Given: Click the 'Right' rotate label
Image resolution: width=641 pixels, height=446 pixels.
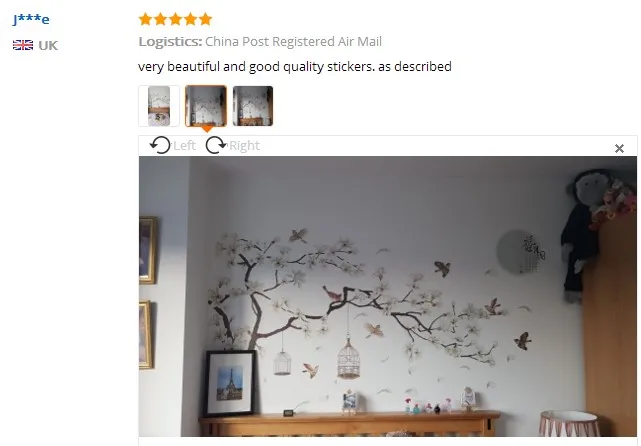Looking at the screenshot, I should [x=244, y=146].
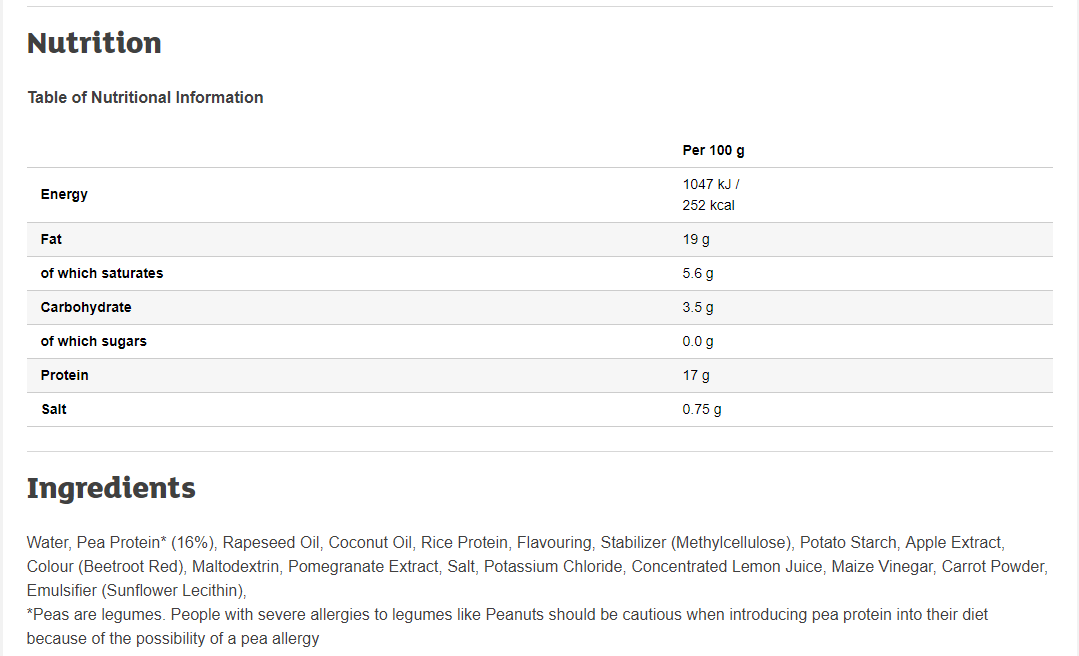
Task: Select the Per 100 g column header
Action: 713,150
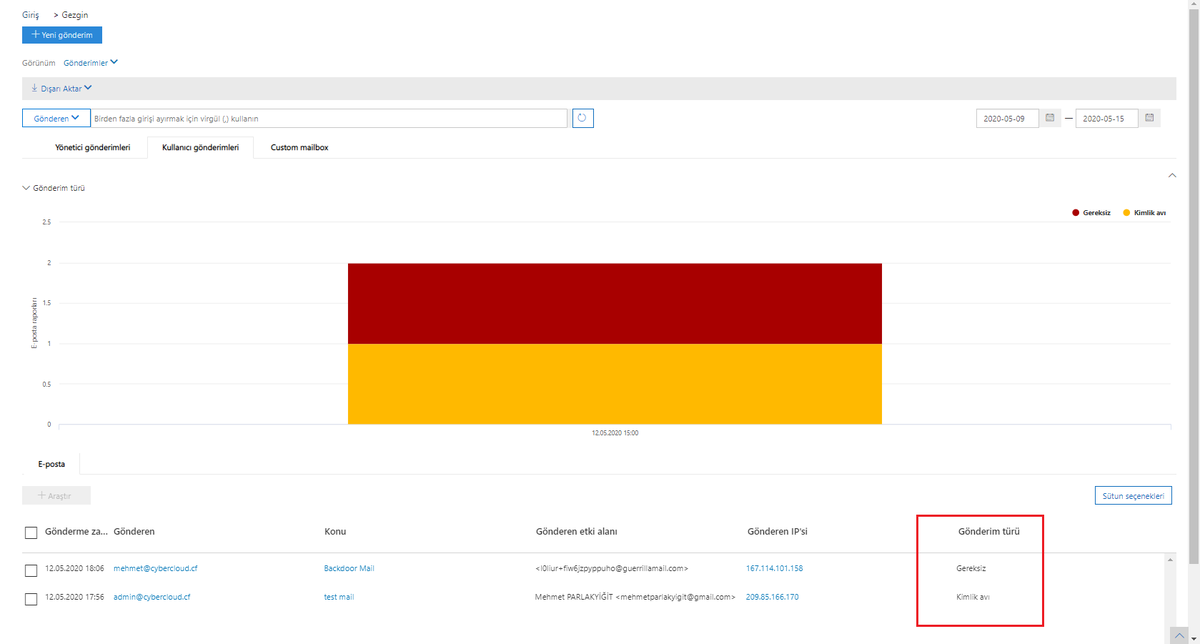1200x644 pixels.
Task: Click the Yeni gönderim button
Action: pyautogui.click(x=62, y=35)
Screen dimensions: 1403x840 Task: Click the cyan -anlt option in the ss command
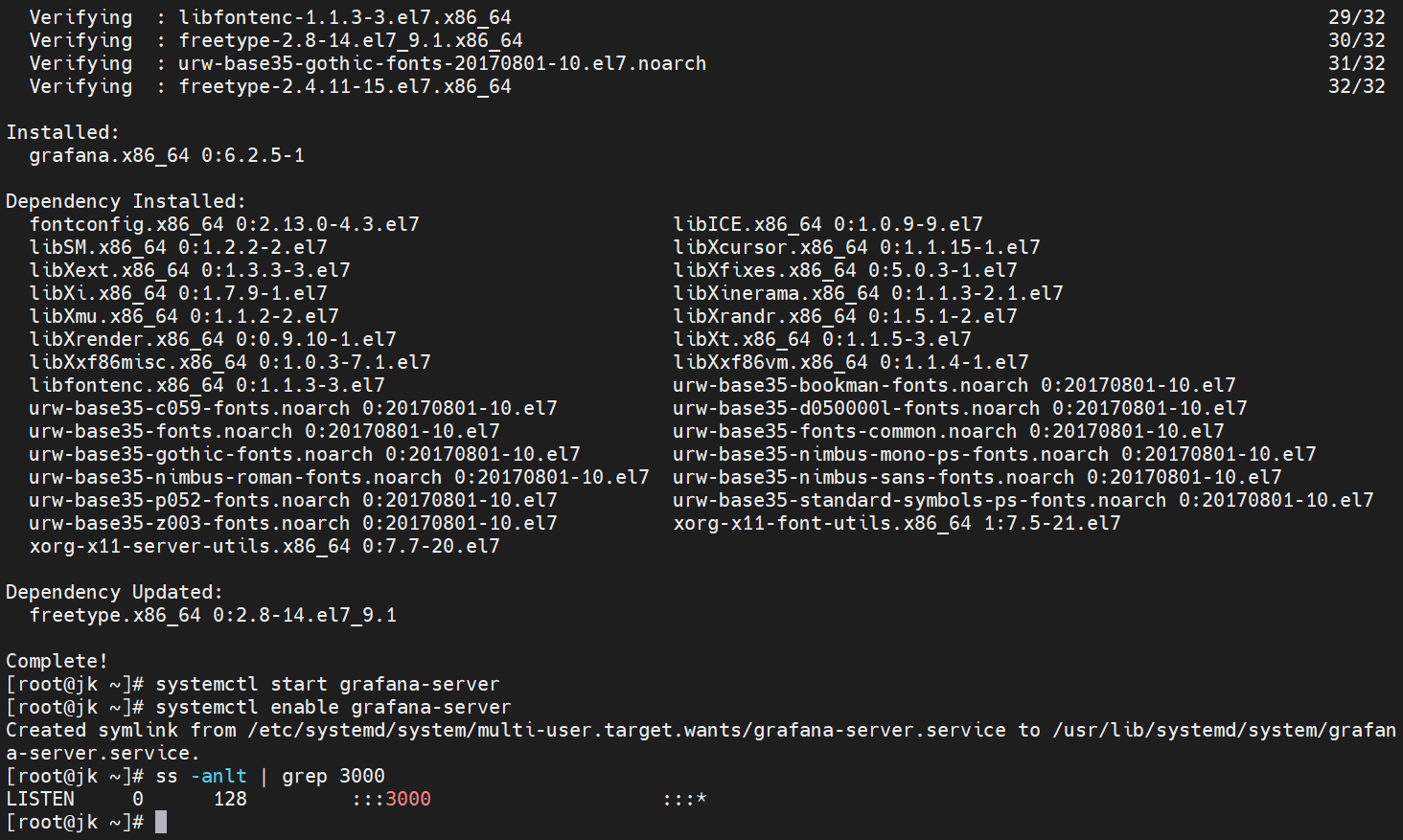coord(224,776)
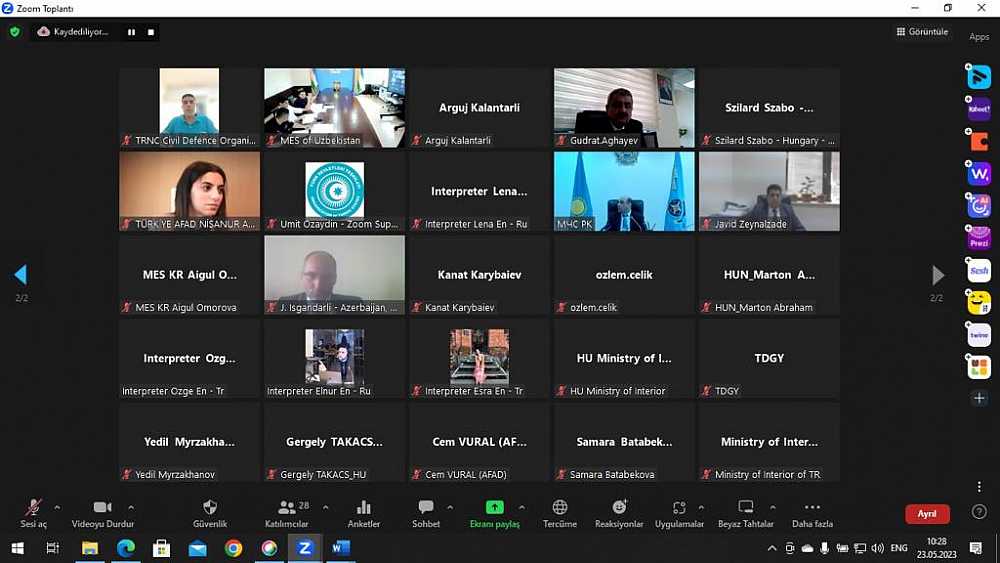
Task: Open the Sohbet chat panel
Action: tap(426, 508)
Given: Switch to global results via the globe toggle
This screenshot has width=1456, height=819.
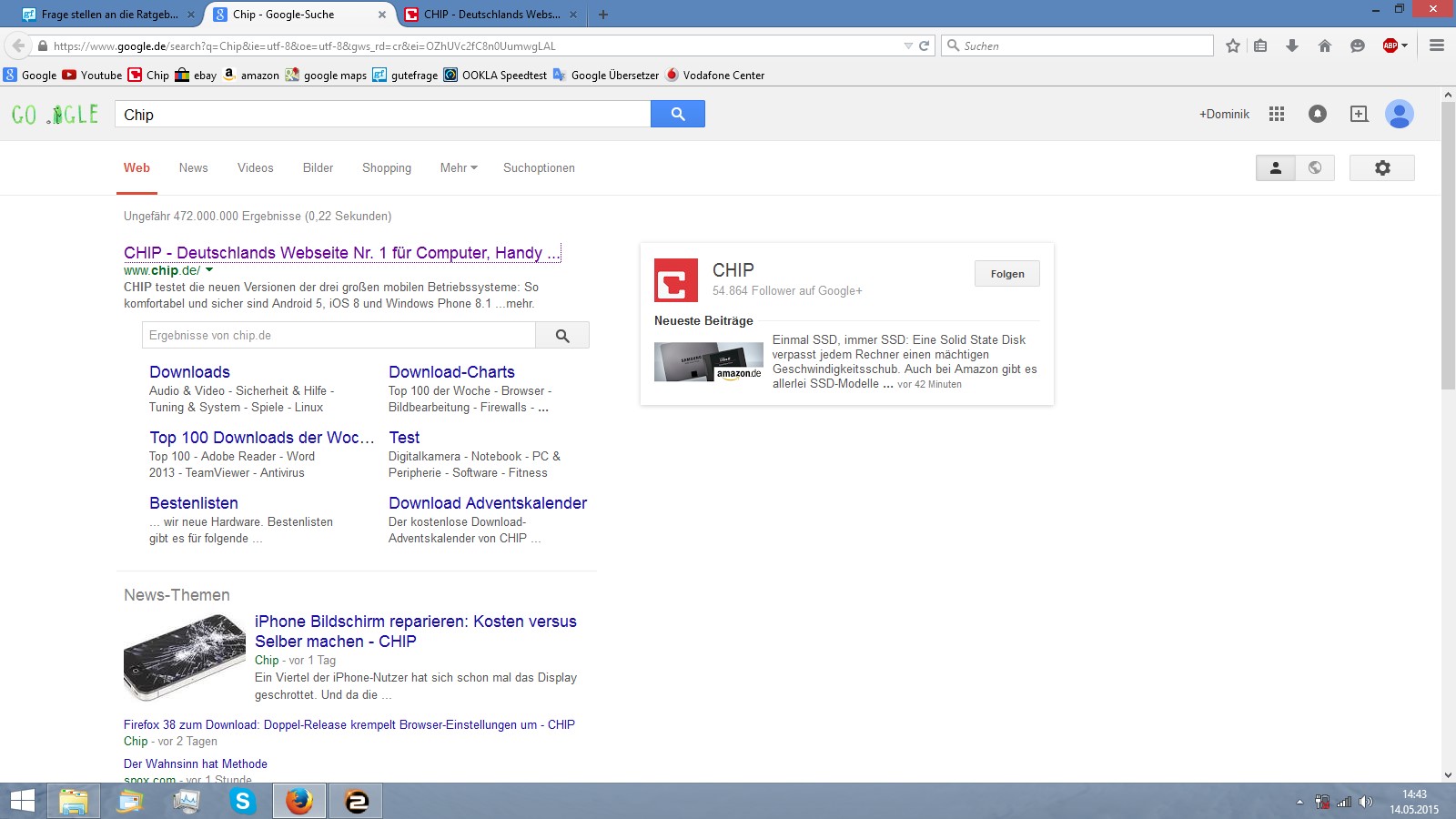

Requirement:
What is needed is each line of the entries that contains the word "Given".

Reply to the task:
Given: Click the 'Right' rotate label
Given: Switch to global results via the globe toggle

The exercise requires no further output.